Sources for Education and Treatment: Alcoholics Anonymous, Inc., Miami, Florida (305-461-2239) National Cocaine Hotline (1-800-COCAINE) National Alcoholism And Substance Abuse (1-800-784-6776). National Institute on Drug Abuse/Treatment Hotline (1-800-662-HELP) Narcotics Anonymous, Miami, FL (305-265-9555) AIDS Information Hotline (1-800-342-AIDS). National STD Hotline (1-800-227-8922). Federal Drug, Alcohol and Crime Clearinghouse Network (1-800-788-2800).

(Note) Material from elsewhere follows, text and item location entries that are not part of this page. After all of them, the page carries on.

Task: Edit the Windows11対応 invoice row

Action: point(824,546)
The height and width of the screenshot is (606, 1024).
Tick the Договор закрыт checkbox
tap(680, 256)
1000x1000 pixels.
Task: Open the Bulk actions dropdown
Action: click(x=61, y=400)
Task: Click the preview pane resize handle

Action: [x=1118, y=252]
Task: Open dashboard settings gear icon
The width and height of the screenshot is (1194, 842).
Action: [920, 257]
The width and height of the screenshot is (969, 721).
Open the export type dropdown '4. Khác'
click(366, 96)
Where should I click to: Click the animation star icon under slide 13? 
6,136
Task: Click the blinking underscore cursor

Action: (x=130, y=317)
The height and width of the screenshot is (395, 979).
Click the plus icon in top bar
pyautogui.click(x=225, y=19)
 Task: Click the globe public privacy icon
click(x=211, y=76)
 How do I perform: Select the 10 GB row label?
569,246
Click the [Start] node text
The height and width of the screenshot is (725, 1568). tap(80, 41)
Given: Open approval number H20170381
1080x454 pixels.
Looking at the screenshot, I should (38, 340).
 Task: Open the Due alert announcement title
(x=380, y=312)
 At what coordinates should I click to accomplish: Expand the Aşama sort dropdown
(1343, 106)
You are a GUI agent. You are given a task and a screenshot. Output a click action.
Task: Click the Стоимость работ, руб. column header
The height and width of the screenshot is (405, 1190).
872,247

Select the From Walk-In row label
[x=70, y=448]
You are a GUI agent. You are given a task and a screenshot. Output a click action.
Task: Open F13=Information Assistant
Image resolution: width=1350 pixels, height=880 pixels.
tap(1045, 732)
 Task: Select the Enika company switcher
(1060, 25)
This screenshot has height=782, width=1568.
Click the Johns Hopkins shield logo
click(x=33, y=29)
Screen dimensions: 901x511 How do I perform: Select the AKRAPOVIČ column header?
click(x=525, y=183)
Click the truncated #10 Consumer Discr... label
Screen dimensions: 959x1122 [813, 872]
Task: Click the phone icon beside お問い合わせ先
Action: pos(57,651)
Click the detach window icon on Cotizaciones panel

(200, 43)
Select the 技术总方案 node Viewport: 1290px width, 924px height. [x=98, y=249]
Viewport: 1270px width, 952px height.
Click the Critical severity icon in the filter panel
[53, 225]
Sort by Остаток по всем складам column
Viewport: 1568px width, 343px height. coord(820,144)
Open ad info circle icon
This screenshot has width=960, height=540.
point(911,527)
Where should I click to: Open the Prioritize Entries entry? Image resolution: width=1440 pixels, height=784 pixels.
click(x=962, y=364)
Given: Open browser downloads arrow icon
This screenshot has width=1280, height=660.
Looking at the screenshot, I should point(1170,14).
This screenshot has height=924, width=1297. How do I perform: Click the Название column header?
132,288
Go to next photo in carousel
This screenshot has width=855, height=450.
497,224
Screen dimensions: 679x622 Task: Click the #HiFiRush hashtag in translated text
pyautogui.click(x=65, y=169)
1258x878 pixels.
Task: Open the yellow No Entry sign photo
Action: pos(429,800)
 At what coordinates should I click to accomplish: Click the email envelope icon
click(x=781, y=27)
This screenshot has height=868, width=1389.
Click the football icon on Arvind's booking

Health Risks: Alcohol consumption, even in low amounts, causes a number of changes in behavior and physiology. The physical effects related to alcohol abuse include increased heart rate, loss of muscle control, slurred speech, poor coordination and hangover miseries. The mental effects of alcohol use are impaired judgment, impaired thinking and reasoning processes, poor concentration and loss of inhibitions. Statistics show that alcohol use is involved in a majority of violent behaviors on college campuses, including acquaintance rape, vandalism, fights, and incidents of drinking and driving. Continued abuse may lead to dependency, toxic psychosis, and permanent neurological and organ damage. Mothers who drink alcohol during pregnancy may give birth to infants with fetal alcohol syndrome. Drug abuse in general causes a lowered resistance to disease. Intravenous drug abuse can lead to exposure to the AIDS virus and other diseases. Stimulants can cause individuals to go beyond their physical limits. Heart disease, infections, malnutrition, and death are also attributable to their abuse. Withdrawals from stimulants is accompanied by sever depressions and suicidal ideation; therefore, physical supervision is recommended. Depressant abuse can result in respiratory arrest, convulsions coma and death. Withdrawal from depressants can be very dangerous is not done under a physician’s care.